Trial Information

A Randomized, Double-blind, Placebo-controlled Phase 3 Study of the Bruton's Tyrosine Kinase (BTK) Inhibitor, PCI-32765 (Ibrutinib), in Combination With Bendamustine and Rituximab (BR) in Subjects With Newly Diagnosed Mantle Cell Lymphoma

This is a randomized (individuals assigned to study treatment by chance), double blind
(neither physician nor participant knows the treatment that the participant receives),
placebo (an inactive substance that is compared with a drug to test whether the drug has a
real effect in a clinical trial)-controlled study to compare the efficacy and safety of
ibrutinib given in combination with bendamustine and rituximab (BR) with BR alone in
participants newly diagnosed with mantle cell lymphoma (MCL) who are 65 years of age or
older. Approximately 520 participants will be randomly assigned in a 1:1 ratio and
stratified by simplified Mantle Cell Lymphoma International Prognostic Index (MIPI) score
(low risk [0-3] versus intermediate risk [4-5] versus high risk [6-11]). The treatment phase
will extend from randomization until study drug discontinuation or the clinical cutoff for
the end of study. A cycle is defined as 28 days. All participants will receive open-label
(identity of assigned study drug will be known) BR background therapy for a maximum of 6
cycles; participants with a complete response or partial response will continue to receive
open-label background therapy with rituximab maintenance every second cycle for a maximum of
12 additional doses. In addition to the background therapy, all participants will receive
blinded study drug (ibrutinib or placebo). Participants randomized to treatment Arm A will
receive placebo capsules and participants randomized to treatment Arm B will receive
ibrutinib capsules. Study drug will be administered daily and continuously until disease
progression, unacceptable toxicity, or study end. Participants with stable disease after
initial chemoimmunotherapy (BR+ibrutinib/placebo) should continue treatment with
ibrutinib/placebo until disease progression, unacceptable toxicity, or study end.

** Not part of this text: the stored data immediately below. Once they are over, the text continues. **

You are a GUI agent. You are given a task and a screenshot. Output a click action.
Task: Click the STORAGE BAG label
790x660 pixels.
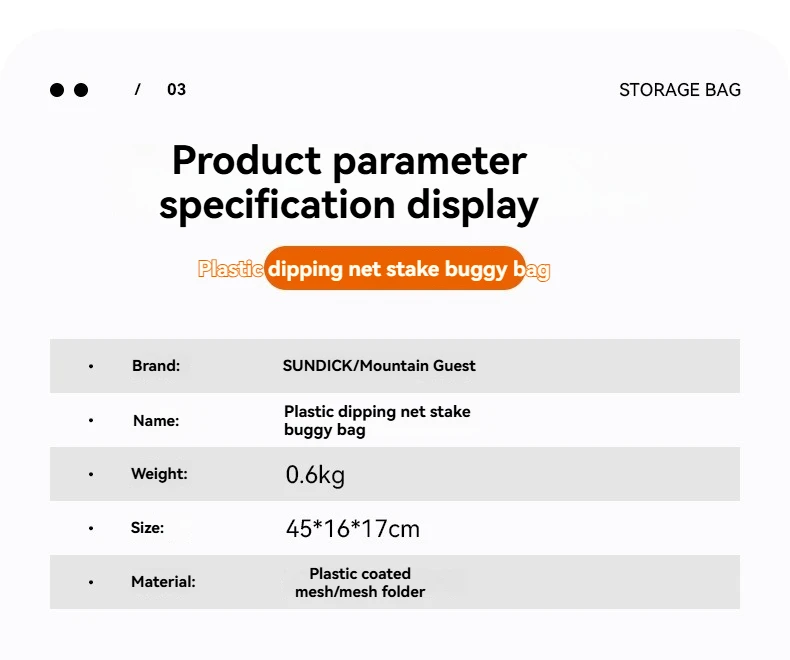(x=680, y=90)
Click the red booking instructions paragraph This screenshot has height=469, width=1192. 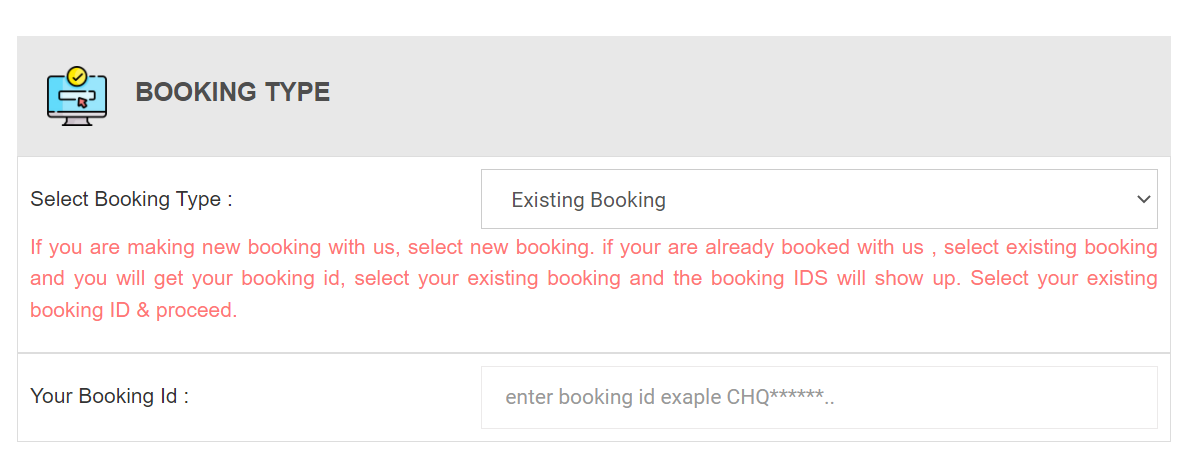coord(593,278)
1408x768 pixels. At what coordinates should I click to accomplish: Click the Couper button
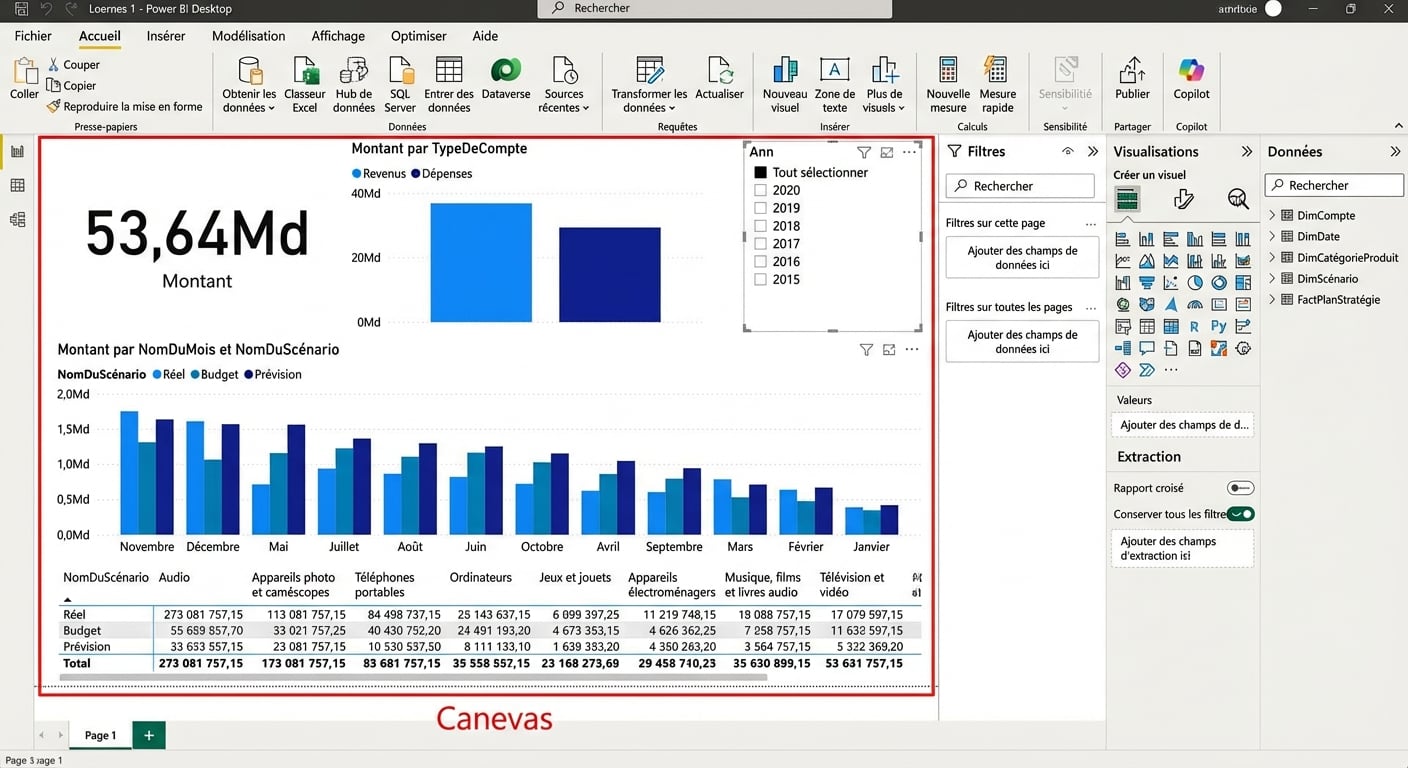pyautogui.click(x=73, y=64)
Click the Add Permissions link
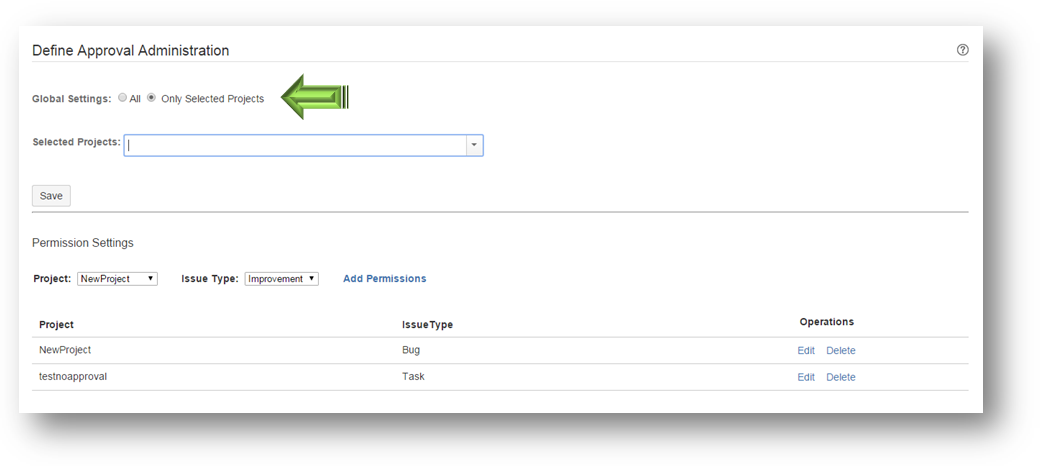 click(384, 279)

Participants with progressive disease must discontinue all study treatment. For participants
who discontinue background therapy and do not have progressive disease, treatment with study
drug will continue until disease progression or unacceptable toxicity or the clinical cutoff
for the final analysis of progression-free survival (PFS). Participants receiving BR,
rituximab, or ibrutinib at the clinical cutoff for the final analysis of PFS will continue
open-label treatment until disease progression or unacceptable toxicity. Placebo will be
stopped when the study is unblinded for the clinical cutoff for the final analysis of PFS.
The posttreatment follow-up phase will begin once a participant discontinues bendamustine
and rituximab and study drug. Participants who discontinue for reasons other than disease
progression must continue to have disease evaluations as outlined in the protocol.
Participants who discontinue due to disease progression will be followed for survival and
subsequent anti-MCL therapy. The posttreatment follow-up phase will continue until death,
lost to follow up, consent withdrawal, or study end, whichever occurs first. Three clinical
cutoffs are planned. The first 2 clinical cutoffs will occur when approximately 134 and 265
PFS events have been observed, respectively. The interim analysis and the final analysis of
PFS will take place at these 2 clinical cutoffs, respectively; participant treatment
assignment will be unblinded at the clinical cutoff for the final analysis of PFS. The last
cutoff will occur at the end of study, when 60% of the randomized participants have died or
the Sponsor terminates the study, whichever comes first. Efficacy assessments will be
conducted in accordance with the Revised Response Criteria for Malignant Lymphoma. Safety
will be monitored throughout the study and summarized. Blood samples will be drawn for
assessment of pharmacokinetic parameters. Blood and bone marrow will be collected for
assessment of minimal residual disease and biomarker studies.